Anstöße SWR1 BW / Morgengedanken SWR4 BW

Anstöße SWR1 BW / Morgengedanken SWR4 BW

An einer der Stellen, wo ich als Pfarrer gearbeitet habe, gab es eine Barockkirche, in der nicht nur außen, sondern auch innen alle Viertelstunde eine Uhr geschlagen hat. Der helle Klang war unüberhörbar und hat sich an den unmöglichsten Stellen in den Vordergrund gedrängt – gerade dann, wenn ich ein Gebet zu sprechen hatte und es darauf ankam, dass alle es innerlich mitvollziehen konnten. Oder, wenn ich einen Predigtgedanken entfaltet habe – froh, darüber, dass mir die meisten dabei gefolgt sind. Aber wenn das helle „Bing!“ ertönte, war es für einen Augenblick aus damit: Dann konnten viele es nicht lassen, mehr oder weniger verstohlen auf ihre Armbanduhr zu schauen.

Natürlich hat der Künstler sich etwas dabei gedacht: Er erinnert uns daran, dass der Lauf des Lebens unaufhaltsam weitergeht und dass wir angesichts des Todes unsere Zeit nutzen sollen.

Darüber nachzudenken ist heute gar nicht einfach. Meine Tage sind meistens ausgefüllt, und ich merke, wie schnell dabei die Zeit vergeht. Vor allem private Dinge kommen viel zu kurz. Nicht selten sagt meine Frau: „Wir arbeiten viel zu viel, aber das Leben besteht nicht nur aus Arbeit.“ Wie Recht sie hat! Nur: Was mache ich, wenn Termine in meinem Kalender stehen, die andere da hineingesetzt haben? Wenn Aufgaben in einem bestimmten Zeitraum fertig werden sollen? Viele Menschen klagen über Zeitdruck und Zeitmangel. Und nicht wenige reagieren darauf mit Krankheit.

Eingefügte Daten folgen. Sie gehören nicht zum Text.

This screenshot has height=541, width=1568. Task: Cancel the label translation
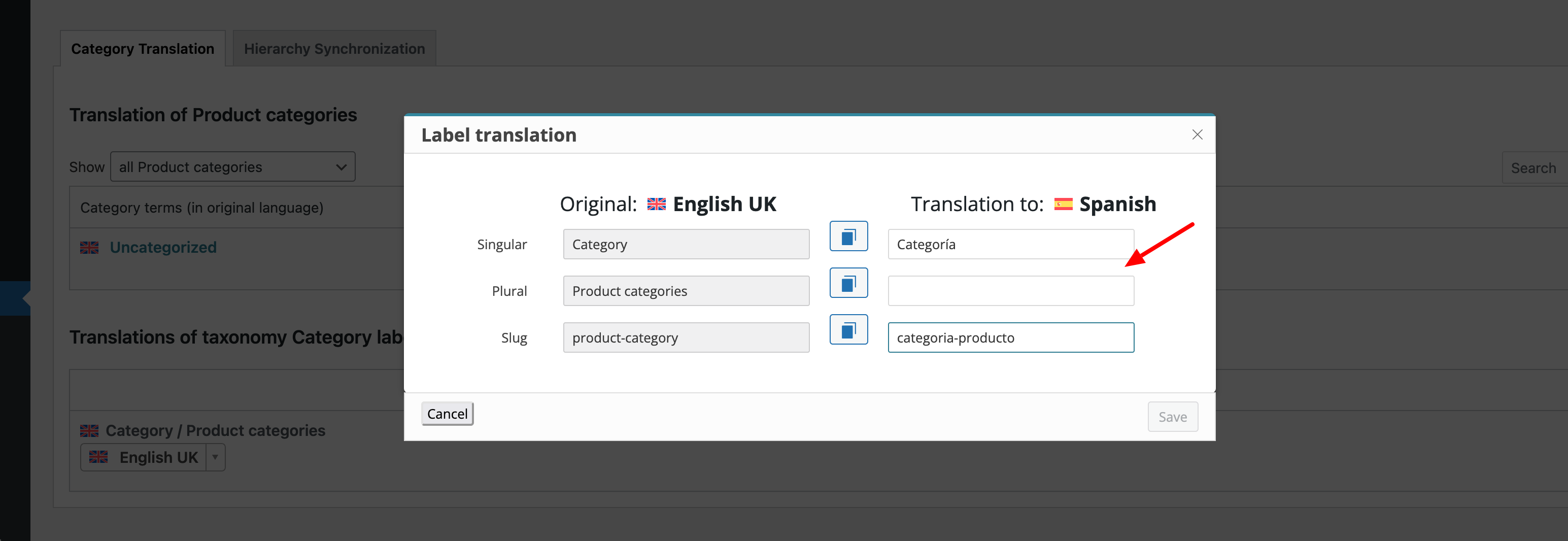click(448, 414)
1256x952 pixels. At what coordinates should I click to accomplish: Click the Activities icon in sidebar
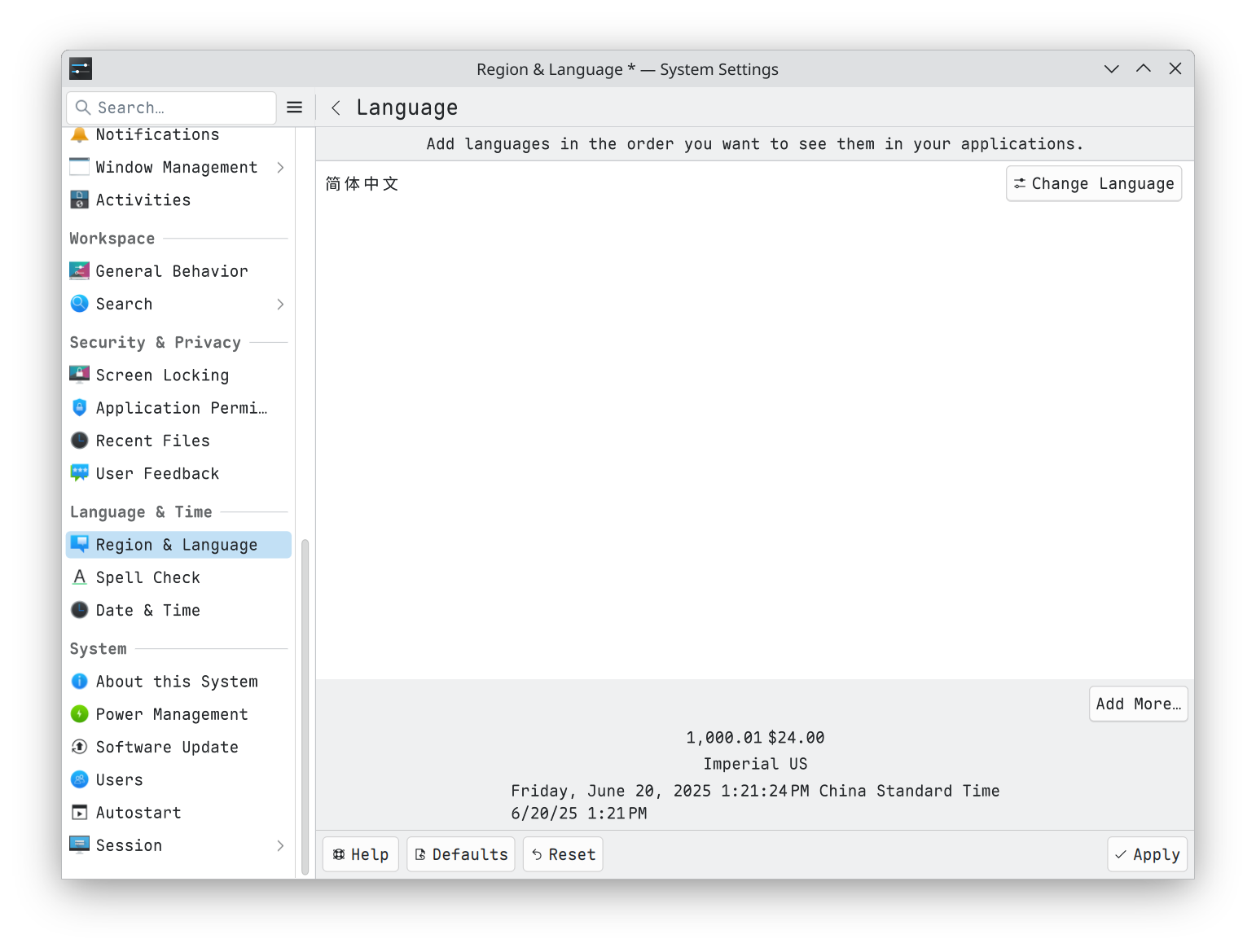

Natürlich bin ich nicht der erste, der das beobachtet, und es gibt längst Strategien, dem entgegenzuwirken. „Entschleunigung“ heißt beispielsweise eine. Meine persönliche „Entschleunigung“ übe ich gerade während der Fastenzeit. Statt mit dem Auto zur Post zu fahren, weil ich denke, so geht es schneller und so spare ich Zeit, versuche ich es gerade zu Fuß. Statt eins nach dem anderen zu erledigen, schiebe ich dazwischen eine kurze Pause ein, manchmal sogar mit einem Gebet, wie es die Mönche machen. Die Wirkung ist verblüffend. Ich schaffe meine Sachen, und es bleibt tatsächlich Zeit übrig – mitten am Tag. Das „Bing“ der Uhr hat Recht.